**Work item:**
For each line below with the word "will", write out a copy.

**Information given:**
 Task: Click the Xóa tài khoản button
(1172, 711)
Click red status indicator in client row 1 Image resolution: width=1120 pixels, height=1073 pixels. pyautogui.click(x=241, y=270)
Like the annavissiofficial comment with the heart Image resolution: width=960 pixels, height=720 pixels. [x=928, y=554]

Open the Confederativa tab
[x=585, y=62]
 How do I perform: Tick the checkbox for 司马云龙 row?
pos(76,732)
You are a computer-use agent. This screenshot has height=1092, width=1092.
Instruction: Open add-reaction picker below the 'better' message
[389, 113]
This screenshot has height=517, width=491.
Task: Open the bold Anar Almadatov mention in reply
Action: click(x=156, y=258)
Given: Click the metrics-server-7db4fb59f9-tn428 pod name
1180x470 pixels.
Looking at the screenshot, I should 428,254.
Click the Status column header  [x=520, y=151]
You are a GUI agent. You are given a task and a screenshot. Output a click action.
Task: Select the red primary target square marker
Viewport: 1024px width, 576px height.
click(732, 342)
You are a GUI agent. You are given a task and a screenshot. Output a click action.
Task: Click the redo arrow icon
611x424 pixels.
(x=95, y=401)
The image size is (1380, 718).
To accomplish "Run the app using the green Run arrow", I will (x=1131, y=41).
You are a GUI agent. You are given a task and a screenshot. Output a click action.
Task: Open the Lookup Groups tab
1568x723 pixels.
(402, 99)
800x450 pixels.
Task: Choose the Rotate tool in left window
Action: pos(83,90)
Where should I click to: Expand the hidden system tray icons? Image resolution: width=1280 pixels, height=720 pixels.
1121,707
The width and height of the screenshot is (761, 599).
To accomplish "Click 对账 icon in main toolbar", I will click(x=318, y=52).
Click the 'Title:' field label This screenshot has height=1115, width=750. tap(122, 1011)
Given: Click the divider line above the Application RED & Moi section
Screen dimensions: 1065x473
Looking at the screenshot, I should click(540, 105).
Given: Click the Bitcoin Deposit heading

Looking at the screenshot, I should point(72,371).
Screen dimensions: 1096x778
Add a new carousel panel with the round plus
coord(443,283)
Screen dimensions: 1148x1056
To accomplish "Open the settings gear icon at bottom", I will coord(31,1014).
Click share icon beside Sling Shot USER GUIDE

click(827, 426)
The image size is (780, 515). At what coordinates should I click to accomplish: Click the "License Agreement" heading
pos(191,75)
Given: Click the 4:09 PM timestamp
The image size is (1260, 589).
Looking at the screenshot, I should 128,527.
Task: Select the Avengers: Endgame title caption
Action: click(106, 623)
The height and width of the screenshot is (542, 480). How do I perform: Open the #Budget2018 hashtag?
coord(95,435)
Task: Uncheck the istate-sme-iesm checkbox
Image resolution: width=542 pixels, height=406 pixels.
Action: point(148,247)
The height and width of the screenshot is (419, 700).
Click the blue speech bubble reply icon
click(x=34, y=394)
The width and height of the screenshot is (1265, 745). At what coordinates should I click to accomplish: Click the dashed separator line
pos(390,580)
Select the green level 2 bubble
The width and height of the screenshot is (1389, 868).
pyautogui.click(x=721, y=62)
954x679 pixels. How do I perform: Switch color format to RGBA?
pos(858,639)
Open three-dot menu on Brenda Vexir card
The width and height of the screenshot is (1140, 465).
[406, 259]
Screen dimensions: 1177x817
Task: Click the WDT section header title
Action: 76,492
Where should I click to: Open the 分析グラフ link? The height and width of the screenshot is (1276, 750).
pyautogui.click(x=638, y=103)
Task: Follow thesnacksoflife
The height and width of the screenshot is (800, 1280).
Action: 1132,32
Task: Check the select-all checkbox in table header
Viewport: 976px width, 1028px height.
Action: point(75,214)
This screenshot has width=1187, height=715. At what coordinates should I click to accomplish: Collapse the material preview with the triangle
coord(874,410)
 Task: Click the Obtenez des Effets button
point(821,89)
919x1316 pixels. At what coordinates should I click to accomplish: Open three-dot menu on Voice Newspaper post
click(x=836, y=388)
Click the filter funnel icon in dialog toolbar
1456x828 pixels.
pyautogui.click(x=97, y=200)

**Completed task:**
To accomplish "Run the app using the green Run arrow", I will (x=1131, y=41).
To accomplish "Click 对账 icon in main toolbar", I will click(x=318, y=52).
To accomplish "Open the settings gear icon at bottom", I will coord(31,1014).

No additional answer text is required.